▶ [What is needed]:
Please output the line containing "Click the Konum" and all lines that follow it in the data below, exactly, with no pictures.
(Material supplied Opens)
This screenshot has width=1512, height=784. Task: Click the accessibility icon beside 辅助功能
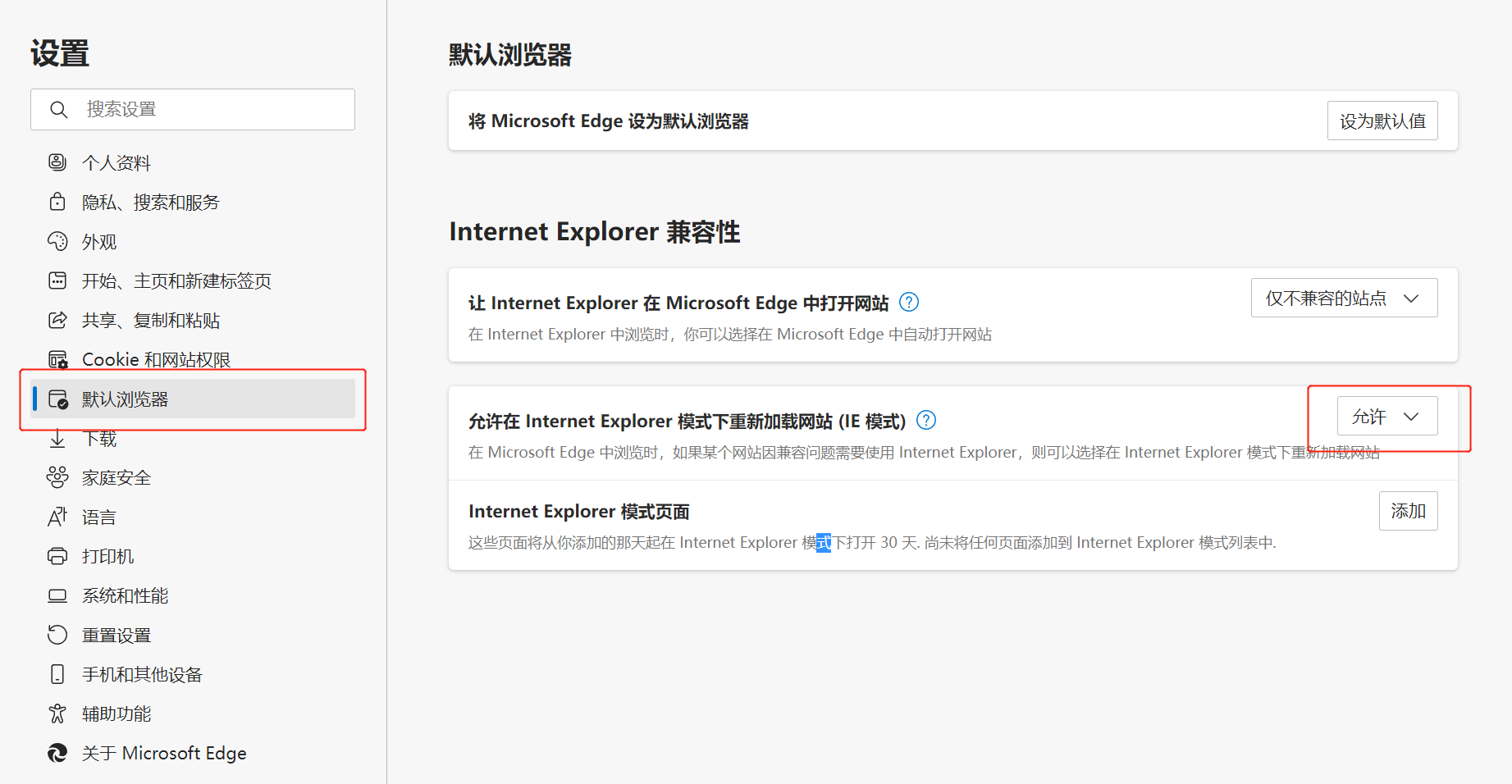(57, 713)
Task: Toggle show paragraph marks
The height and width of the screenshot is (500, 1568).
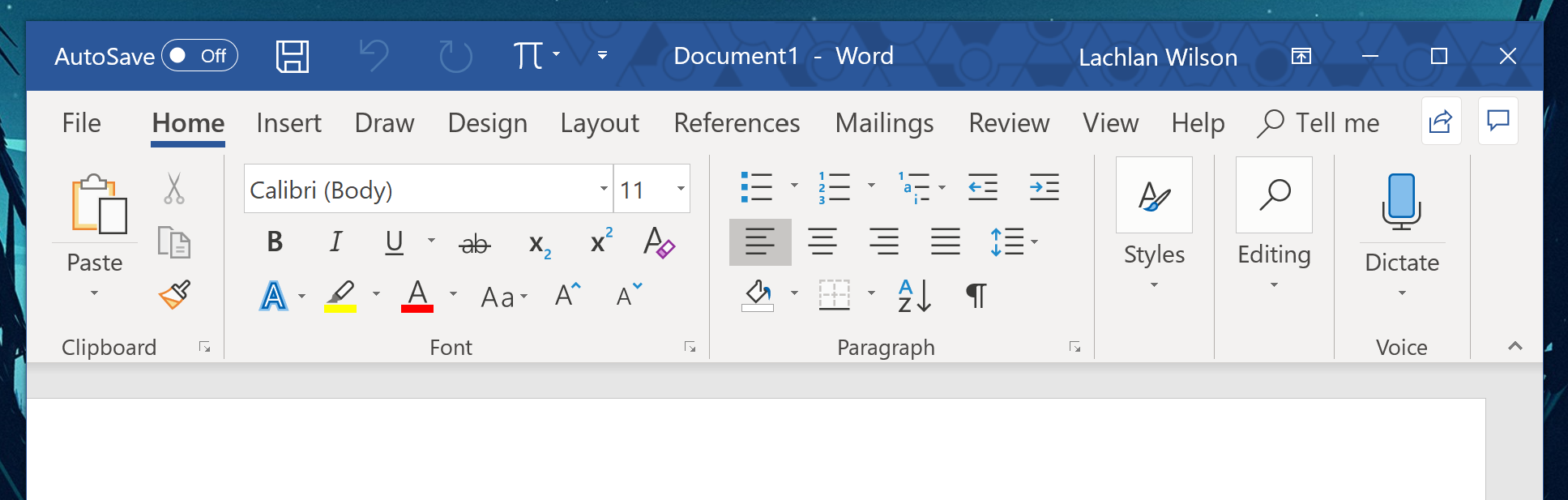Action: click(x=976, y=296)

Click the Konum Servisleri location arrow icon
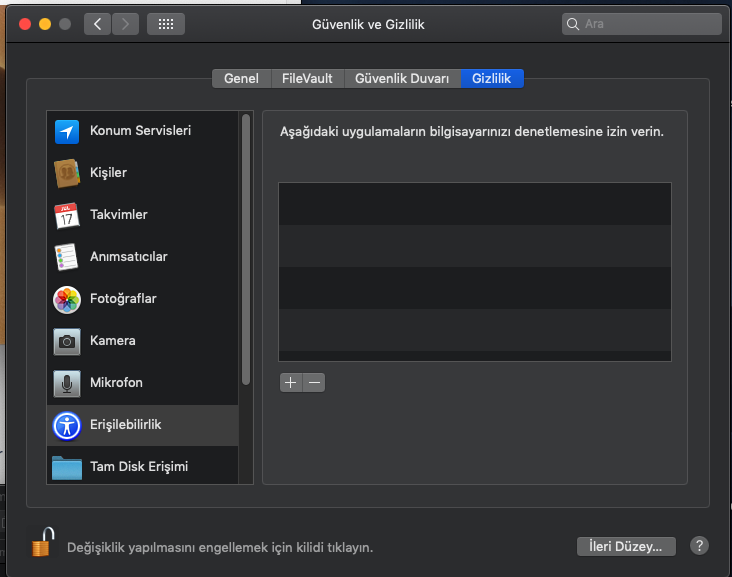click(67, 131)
(Material supplied Closes)
▶ [Answer to the exercise]:
Click the Konum Servisleri location arrow icon
click(67, 131)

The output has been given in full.